[<prev] [next>] [<thread-prev] [thread-next>] [day] [month] [year] [list]
Message-ID: <4D9B5472.9080303@kernel.org>
Date: Tue, 05 Apr 2011 10:42:10 -0700
From: Yinghai Lu <yinghai@...nel.org>
To: Tejun Heo <tj@...nel.org>
CC: mingo@...hat.com, hpa@...or.com, tglx@...utronix.de,
rientjes@...gle.com, linux-kernel@...r.kernel.org
Subject: Re: [PATCH 04/14] x86-32, NUMA: Reorganize calculate_numa_remap_page()

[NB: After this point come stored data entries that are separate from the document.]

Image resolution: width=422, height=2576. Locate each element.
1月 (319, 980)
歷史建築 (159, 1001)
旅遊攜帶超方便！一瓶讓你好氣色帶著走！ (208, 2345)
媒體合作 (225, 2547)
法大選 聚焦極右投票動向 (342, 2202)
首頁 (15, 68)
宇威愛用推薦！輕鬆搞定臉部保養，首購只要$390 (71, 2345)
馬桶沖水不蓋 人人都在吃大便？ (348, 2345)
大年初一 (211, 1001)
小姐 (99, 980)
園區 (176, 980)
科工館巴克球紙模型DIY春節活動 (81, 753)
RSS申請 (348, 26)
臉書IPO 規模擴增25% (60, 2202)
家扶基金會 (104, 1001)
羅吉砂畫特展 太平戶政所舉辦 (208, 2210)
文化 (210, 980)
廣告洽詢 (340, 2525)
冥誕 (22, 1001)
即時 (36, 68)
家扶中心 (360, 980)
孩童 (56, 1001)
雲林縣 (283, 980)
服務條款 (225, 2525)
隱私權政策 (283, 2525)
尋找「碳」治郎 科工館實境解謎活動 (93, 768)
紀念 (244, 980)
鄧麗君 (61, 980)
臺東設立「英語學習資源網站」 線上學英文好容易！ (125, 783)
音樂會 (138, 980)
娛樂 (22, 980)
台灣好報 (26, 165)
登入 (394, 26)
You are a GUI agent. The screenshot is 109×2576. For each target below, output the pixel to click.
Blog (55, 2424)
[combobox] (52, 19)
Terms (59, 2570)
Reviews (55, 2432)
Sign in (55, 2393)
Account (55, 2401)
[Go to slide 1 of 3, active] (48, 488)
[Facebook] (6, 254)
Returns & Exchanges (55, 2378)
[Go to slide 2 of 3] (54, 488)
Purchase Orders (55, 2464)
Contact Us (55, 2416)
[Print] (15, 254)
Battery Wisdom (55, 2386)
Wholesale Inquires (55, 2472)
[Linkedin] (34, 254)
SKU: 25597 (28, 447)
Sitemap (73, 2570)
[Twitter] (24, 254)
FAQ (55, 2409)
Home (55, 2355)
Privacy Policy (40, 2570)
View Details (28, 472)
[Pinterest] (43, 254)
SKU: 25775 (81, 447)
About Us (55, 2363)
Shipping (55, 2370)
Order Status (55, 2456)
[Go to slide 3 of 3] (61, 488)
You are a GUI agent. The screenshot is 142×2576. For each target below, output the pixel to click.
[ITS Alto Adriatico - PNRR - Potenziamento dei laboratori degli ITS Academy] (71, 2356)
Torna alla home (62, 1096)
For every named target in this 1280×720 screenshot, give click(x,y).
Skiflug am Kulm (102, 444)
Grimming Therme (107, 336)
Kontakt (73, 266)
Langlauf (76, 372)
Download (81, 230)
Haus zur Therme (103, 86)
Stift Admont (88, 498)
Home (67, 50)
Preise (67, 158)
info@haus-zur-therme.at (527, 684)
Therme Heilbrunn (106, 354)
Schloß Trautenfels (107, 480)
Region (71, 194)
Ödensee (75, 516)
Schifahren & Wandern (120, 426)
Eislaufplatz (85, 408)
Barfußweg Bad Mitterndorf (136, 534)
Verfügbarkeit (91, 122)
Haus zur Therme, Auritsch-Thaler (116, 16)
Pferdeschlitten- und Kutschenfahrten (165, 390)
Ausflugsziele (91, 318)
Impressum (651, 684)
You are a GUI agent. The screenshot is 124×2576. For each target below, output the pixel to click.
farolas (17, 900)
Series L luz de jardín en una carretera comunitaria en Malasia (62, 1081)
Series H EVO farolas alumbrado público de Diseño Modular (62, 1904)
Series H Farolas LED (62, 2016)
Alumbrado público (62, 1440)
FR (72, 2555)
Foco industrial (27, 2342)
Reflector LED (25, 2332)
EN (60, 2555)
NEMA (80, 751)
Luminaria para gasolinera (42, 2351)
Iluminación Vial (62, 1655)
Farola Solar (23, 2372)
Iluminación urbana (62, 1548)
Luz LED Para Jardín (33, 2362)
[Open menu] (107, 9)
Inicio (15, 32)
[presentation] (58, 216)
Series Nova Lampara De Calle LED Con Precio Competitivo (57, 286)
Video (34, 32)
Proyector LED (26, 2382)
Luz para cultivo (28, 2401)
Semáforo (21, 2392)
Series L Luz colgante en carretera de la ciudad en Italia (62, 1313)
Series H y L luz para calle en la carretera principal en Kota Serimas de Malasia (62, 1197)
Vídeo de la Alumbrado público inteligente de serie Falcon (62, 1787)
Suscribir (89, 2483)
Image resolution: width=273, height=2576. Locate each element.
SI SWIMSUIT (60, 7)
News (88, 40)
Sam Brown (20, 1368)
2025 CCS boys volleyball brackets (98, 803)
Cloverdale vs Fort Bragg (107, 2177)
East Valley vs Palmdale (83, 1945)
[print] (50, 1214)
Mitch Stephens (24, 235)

On 04/04/2011 03:23 PM, Tejun Heo wrote:
> Separate the outer node walking loop and per-node logic from
> calculate_numa_remap_pages(). The outer loop is collapsed into
> initmem_init() and the per-node logic is moved into a new function -
> init_alloc_remap().
>
> The new function name is confusing with the existing
> init_remap_allocator() and the behavior is the function isn't very
> clean either at this point, but this is to prepare for further
> cleanups and it will become prettier.
>
> This function doesn't introduce any behavior change.
>
> Signed-off-by: Tejun Heo<tj@...nel.org>
> Cc: Yinghai Lu<yinghai@...nel.org>
> Cc: David Rientjes<rientjes@...gle.com>
> Cc: Thomas Gleixner<tglx@...utronix.de
> Cc: Ingo Molnar<mingo@...hat.com>
> Cc: "H. Peter Anvin"<hpa@...or.com>
> ---
> arch/x86/mm/numa_32.c | 127 ++++++++++++++++++++++++-------------------------
> 1 files changed, 63 insertions(+), 64 deletions(-)
>
> diff --git a/arch/x86/mm/numa_32.c b/arch/x86/mm/numa_32.c
> index 60701a5..5039e9b 100644
> --- a/arch/x86/mm/numa_32.c
> +++ b/arch/x86/mm/numa_32.c
> @@ -264,70 +264,64 @@ void resume_map_numa_kva(pgd_t *pgd_base)
> }
> #endif
>
> -static __init unsigned long calculate_numa_remap_pages(void)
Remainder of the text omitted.